Checks without a warn state (http-status-codes, markdown-code-fence-validity) don't appear in this table. Their spec definitions only have pass and fail levels.

This replaces the worst-case aggregation for scoring purposes. A site where 3/50 pages exceed the size limit scores ~94% of the check's weight, not 0%.

The top-level status field is unchanged and still uses worst-case for the existing text/json formatters; proportional scoring is only applied in the scoring layer.

Detail Fields Used for Proportional Scoring

Every multi-page check already stores the data needed. The scoring module reads these fields from details:

Check ID Proportion source
rendering-strategy serverRendered, sparseContent, spaShells (as pass/warn/fail counts)
page-size-markdown passBucket, warnBucket, failBucket
page-size-html passBucket, warnBucket, failBucket
content-start-position passBucket, warnBucket, failBucket
markdown-url-support pageResults array, count per-status
content-negotiation pageResults array, count per-status
markdown-code-fence-validity pageResults array, count per-status
tabbed-content-serialization pageResults array, count per-status
section-header-quality pageResults array, count per-status
http-status-codes pageResults array, count per-status
redirect-behavior pageResults array, count per-status
llms-txt-directive-html pageResults array, count per-status
llms-txt-directive-md pageResults array, count per-status
cache-header-hygiene passBucket, warnBucket, failBucket
markdown-content-parity passBucket, warnBucket, failBucket
auth-gate-detection pageResults array, count per-status

Single-resource checks (no proportional scoring needed):

Check ID Notes
llms-txt-exists Binary: exists or doesn't
llms-txt-valid Per-file average (see note below)
llms-txt-size Per-file average (see note below)
llms-txt-links-resolve Uses resolve rate directly from details (resolveRate field)
llms-txt-links-markdown Percentage-based status
llms-txt-coverage Coverage percentage
auth-alternative-access Binary: alternative path exists or doesn't

For llms-txt-links-resolve, the resolveRate field in details (a 0-1 float) can be used directly as the proportion rather than mapping from status.

Multiple llms.txt files: When a site serves llms.txt at multiple locations (e.g., /llms.txt and /docs/llms.txt), per-file checks (llms-txt-valid, llms-txt-size, llms-txt-links-resolve, llms-txt-links-markdown) score each file individually and average the results.

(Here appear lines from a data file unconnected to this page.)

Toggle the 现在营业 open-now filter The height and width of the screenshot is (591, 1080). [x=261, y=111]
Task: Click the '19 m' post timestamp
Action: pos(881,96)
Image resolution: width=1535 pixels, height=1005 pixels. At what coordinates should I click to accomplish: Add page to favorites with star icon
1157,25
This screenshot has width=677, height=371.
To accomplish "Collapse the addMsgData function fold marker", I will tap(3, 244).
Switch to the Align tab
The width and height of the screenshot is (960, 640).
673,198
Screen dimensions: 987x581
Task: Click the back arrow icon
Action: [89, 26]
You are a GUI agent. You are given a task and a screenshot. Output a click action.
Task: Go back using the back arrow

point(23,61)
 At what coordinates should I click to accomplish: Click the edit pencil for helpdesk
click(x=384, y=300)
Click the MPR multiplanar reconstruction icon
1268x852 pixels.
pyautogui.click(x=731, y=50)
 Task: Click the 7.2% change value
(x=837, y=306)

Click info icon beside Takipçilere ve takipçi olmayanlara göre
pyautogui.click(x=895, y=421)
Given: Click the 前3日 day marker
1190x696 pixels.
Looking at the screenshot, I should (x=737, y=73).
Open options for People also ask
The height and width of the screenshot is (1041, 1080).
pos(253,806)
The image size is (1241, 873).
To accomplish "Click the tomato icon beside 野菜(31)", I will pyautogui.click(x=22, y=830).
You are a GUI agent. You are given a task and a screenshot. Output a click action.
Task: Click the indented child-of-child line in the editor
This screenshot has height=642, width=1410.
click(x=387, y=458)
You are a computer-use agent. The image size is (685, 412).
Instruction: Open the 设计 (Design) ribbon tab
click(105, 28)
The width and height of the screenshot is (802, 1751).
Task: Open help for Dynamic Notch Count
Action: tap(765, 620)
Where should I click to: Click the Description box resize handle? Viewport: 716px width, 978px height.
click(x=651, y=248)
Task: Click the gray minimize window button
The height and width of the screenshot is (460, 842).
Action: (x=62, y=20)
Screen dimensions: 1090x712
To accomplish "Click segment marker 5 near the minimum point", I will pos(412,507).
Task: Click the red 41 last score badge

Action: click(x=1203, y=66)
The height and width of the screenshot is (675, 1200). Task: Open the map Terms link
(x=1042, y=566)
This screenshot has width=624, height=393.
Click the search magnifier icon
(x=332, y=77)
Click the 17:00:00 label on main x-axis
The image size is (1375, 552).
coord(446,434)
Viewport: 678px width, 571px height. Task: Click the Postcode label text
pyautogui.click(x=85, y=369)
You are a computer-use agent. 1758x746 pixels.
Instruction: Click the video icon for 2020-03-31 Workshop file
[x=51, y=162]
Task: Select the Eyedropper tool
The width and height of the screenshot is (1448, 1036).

This reflects that we can't predict which file an agent will encounter, so the score should represent the expected experience across discovery paths. Files that redirect to the same destination are deduplicated before scoring (e.g., if /docs/llms.txt 308-redirects to /llms.txt, that's one file, not two).

Overall Score

score = (sum of check_scores for non-skipped, non-N/A checks)
      / (sum of weights for non-skipped, non-N/A checks)
      * 100

Rounded to the nearest integer.

Score Display Mode (Insufficient Data)

Each CheckScore has a scoreDisplayMode field:

  • "numeric" (default): normal scored result.
  • "notApplicable": insufficient data to score meaningfully. The check ran but its score is excluded from the overall and category calculations.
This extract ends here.